Historically, banks that issue credit cards have usually been on the hook for payment card fraud, not consumers or merchants. Nothing is changing for consumers. But now merchants are at risk of getting stiffed if they don't use chip card readers, which can block a sale to a fraudster.
Firms relying on swipe-only card readers might not be paid for goods or services bought with counterfeit cards, which crooks can produce with relative ease.
That prospect was just a little too scary for Heppner's Auto Body, which started converting a year ago to chip readers at its six shops.
Heppner's Vice President Laura Klatt Jacobson said she didn't want her shops getting slammed for big repair bills that people might stick on counterfeit cards.
"I figured get protected now and give our customers a more secure transaction," she said. "They're not charging $4 or $5. They're charging their deductible, from $500 to $1,500. Or maybe they're paying out of pocket and they're spending a few thousand dollars."
Other merchants aren't in any hurry to get chip-card readers.
Andy Remke, one of the owners of the Black Dog Coffee and Wine Bar in St. Paul's Lowertown neighborhood, hears daily from companies urging him to spend hundreds of dollars to upgrade his card readers.
"It's a lot of, 'Oh, the whole world is changing on Oct. 1,'" he said. "They want to create a sense of urgency, a security concern."
But as Remke sees it, small, independent operations like his aren't going to be main targets of people committing credit card fraud. Big box retailers are the most likely targets, he says.
Those companies know that.
"We're seeing every day more large retailers announcing they're capable of accepting these chip cards," said Brian Dodge, spokesperson for the Retail Industry Leaders Association, a trade organization representing the nation's largest retailers. "Retailers are estimated to be making an investment of more than $8 billion to accept these cards."
Best Buy says it'll have new card readers in virtually all of its some 1,400 stores on Thursday. The remaining stores will be brought online within a few days.
Target, which endured an expensive and embarrassing data breach in 2013, has installed chip card readers already. The company's replacements for Target-branded credit and debit cards not only contain chips but also require customers to enter personal identification numbers to authorize transactions at Target stores.
Big retailers would like to see all card issuers do the same.

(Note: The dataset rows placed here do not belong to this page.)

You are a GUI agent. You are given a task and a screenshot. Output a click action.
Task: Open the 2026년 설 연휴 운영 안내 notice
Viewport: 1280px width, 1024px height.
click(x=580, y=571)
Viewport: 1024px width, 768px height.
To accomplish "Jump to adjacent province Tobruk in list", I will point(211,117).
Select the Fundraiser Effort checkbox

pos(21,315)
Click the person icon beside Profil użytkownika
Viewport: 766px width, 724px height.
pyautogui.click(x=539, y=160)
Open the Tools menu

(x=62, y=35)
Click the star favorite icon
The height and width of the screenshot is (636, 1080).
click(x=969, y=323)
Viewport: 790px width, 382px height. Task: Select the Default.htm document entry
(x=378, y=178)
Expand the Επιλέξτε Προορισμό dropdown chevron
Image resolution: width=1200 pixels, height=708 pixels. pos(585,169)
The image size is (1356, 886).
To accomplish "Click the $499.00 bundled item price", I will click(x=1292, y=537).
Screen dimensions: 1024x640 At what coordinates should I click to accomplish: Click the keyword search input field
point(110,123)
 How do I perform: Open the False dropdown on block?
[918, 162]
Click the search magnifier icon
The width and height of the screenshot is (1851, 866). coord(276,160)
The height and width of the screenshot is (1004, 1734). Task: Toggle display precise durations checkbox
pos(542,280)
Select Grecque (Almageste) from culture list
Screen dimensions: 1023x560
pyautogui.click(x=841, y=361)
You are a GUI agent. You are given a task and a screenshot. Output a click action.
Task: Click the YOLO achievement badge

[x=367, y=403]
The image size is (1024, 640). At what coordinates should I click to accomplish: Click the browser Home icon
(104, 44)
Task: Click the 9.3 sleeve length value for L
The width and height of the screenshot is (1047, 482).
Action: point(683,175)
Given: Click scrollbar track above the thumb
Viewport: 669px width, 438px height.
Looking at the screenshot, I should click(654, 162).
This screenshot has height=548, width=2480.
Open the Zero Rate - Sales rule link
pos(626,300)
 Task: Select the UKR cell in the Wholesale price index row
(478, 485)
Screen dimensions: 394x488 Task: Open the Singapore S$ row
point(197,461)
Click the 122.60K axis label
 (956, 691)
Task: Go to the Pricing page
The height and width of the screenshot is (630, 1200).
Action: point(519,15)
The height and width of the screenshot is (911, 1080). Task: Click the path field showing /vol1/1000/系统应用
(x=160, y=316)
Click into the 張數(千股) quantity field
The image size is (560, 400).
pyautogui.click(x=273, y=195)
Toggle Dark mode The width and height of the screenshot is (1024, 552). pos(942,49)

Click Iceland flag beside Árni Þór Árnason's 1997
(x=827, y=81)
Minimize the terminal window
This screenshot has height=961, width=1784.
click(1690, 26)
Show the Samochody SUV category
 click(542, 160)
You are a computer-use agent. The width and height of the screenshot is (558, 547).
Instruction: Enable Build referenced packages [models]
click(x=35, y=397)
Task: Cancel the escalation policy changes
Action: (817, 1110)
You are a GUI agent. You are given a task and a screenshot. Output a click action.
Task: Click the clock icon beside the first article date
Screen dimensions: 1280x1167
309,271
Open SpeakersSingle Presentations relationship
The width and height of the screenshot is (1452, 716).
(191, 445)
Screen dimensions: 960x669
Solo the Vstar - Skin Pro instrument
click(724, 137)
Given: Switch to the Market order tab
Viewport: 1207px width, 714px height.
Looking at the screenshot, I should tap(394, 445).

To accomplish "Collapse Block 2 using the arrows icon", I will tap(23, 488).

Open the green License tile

"Adding a chip to a credit card is a half-step," said Dodge, with the retail leaders association. "It will secure the cards in a way that the mag stripe does not. But with sophisticated criminals behind cyber-crime we need to have the best security in the world in order to stay ahead of them."
Banks and credit unions contend most consumers don't want PINs and they wouldn't add much protection against fraud.
The payment card industry is working on other security measures that it says would be just as, if not more, effective than PINs in combating fraud. Those initiatives include using a cell phone to match up a cardholder's location with the location of an attempted purchase.
Counterfeit cards account for two-thirds of in-store fraud, according to Visa. It's easy to make the cards. The encoders and other equipment required are for sale on the Internet, and there is a steady stream of stolen card account information that can be copied to counterfeit cards.
Card issuers argue fraud from counterfeit cards will plummet once the vast majority of consumers and merchants switch to chip cards.
That's what happened in Europe, said Stephanie Ericksen, vice president of risk products with Visa.
"We've seen counterfeit go down by 60, 70 percent or more once we get a critical mass of actual chip transactions running through the system," she said.
Ericksen believes consumers will readily adjust to dipping the chip.
"When you insert your card into the terminal, the terminal will prompt you please leave your card in the terminal," she said. "When the transaction is done, sometimes they'll flash some lights or make a beep sound to let you know, in addition to the message on the screen, that it's OK to remove your card."
Cards will continue to have magnetic stripes for transactions with merchants lacking chip card readers. But if those old-style transactions are fraudulent, the merchant could be responsible for the rip-off.
Banks and other card issuers have made it a priority to send chip cards to high-spending customers and those who travel overseas. But it's estimated that at best maybe only a quarter of cards in circulation in the U.S. have chips.
"Issuers are betting they are not going to get hit that hard, and they will just take their time and re-issue cards in the normal reissuance cycle," said David Robertson, publisher of the Nilson Report, which tracks the payment card industry.
Robertson says chip cards will shift credit fraud from stores to online merchants. The security features of the new cards don't protect online transactions, since the physical cards are not involved, just account information. One firm, Javelin Strategy & Research, has projected that online payment card fraud will rise by about half by 2018, forcing the payment card industry to ramp up defenses on the Internet.
Crooks will also focus on tricking card issuers into giving them legitimate accounts and genuine cards, good anywhere until the deceptions are discovered.
"That is why there are so many breaches that have to do with stealing personal data," Robertson said. "By actually getting a complete profile and then applying for a credit card, they have a real credit card."